The Toronto-based company announced its AI-powered driving system, the Waabi Driver, was successfully integrated onto a Volvo VNL Autonomous truck developed by Volvo Autonomous Solutions. According to the company, the system operated autonomously on both highways and surface streets from its first mile without requiring new real-world data, simulation data, fine-tuning or software modifications.

Waabi Driver in Volvo
(Photo: Waabi)

Waabi describes the achievement as “zero-shot generalization,” meaning the AI system was able to adapt immediately to a different truck platform despite changes in vehicle dimensions, sensors, control systems and physical characteristics.

The Waabi Driver had previously been trained to operate a Peterbilt 579 autonomous truck.

The announcement addresses one of the major technical hurdles facing autonomous trucking. Traditionally, moving an autonomous driving system from one vehicle platform to another has required extensive engineering, validation and additional data collection before commercial deployment, Waabi says.

It argues its AI architecture was designed from the outset to function more like a human driver, applying learned driving skills across different vehicles rather than requiring retraining for each new platform.

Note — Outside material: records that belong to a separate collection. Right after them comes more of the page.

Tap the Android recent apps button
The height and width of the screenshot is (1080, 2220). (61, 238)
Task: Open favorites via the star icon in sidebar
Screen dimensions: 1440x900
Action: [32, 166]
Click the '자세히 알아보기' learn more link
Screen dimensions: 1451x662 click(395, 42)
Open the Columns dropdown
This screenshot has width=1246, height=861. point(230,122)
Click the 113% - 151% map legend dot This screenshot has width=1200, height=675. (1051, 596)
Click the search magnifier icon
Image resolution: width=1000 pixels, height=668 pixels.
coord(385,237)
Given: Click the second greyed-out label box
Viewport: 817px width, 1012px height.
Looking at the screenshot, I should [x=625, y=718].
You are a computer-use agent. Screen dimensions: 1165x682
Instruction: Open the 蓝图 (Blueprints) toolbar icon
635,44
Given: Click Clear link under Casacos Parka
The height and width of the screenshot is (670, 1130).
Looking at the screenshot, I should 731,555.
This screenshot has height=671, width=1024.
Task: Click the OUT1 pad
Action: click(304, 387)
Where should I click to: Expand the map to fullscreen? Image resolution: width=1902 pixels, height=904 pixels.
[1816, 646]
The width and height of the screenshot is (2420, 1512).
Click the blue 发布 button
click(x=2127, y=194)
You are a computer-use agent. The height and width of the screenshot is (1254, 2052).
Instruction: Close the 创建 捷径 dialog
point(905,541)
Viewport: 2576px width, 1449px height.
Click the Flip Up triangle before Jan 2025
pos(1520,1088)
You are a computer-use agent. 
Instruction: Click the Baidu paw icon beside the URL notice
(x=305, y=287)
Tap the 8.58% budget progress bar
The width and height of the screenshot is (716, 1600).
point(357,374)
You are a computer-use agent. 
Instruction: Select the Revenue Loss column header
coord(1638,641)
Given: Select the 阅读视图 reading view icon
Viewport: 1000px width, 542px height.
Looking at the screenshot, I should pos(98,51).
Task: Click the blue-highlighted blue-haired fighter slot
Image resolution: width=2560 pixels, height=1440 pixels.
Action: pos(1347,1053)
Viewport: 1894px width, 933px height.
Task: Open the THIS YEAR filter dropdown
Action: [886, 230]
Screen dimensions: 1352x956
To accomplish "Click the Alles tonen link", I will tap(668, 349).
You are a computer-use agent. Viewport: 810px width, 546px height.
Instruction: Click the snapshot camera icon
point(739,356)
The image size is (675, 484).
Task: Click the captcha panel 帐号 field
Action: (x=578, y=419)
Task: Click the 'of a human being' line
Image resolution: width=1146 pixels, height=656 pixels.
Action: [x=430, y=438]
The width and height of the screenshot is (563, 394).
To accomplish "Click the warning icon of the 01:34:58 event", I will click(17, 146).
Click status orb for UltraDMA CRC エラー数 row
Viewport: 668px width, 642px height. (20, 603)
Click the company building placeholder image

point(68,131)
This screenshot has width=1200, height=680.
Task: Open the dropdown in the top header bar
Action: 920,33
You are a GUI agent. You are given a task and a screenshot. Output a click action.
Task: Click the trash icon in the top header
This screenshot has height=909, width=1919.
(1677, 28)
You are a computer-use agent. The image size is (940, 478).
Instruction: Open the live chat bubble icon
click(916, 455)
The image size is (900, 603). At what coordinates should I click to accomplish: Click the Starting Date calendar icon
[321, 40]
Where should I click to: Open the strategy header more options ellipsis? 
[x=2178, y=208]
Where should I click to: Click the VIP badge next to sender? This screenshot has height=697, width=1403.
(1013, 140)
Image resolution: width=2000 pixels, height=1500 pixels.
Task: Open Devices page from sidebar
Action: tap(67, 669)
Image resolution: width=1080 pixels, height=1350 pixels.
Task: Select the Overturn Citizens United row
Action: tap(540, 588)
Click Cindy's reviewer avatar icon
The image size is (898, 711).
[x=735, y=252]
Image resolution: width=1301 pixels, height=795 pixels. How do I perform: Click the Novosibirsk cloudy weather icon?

The company also says the AI has expanded beyond highway driving, adding operation on urban surface streets and more complex driving environments.

“Road testing the Volvo VNL Autonomous, integrated with the Waabi Driver, on public roads is an important proof point of our partnership with Waabi,” said Nils Jaeger, president of Volvo Autonomous Solutions. “It also demonstrates the scalability of Volvo’s autonomous truck platform, which is designed to integrate different vehicle models and virtual drivers to enable a wide range of use cases and applications.”

Waabi founder and CEO Raquel Urtasun said the demonstration represents more than an autonomous trucking milestone.

“For the first time in the industry, we have shown that a virtual driver can generalize across fundamentally different embodiments without requiring a single training example — neither real or simulated — or fine-tuning,” she said. “This capability has the potential to transform far more than transportation.”

The companies say the ability to deploy the same autonomous driving system across multiple truck platforms could accelerate commercialization by reducing the cost and time required to introduce autonomous technology into new vehicle models.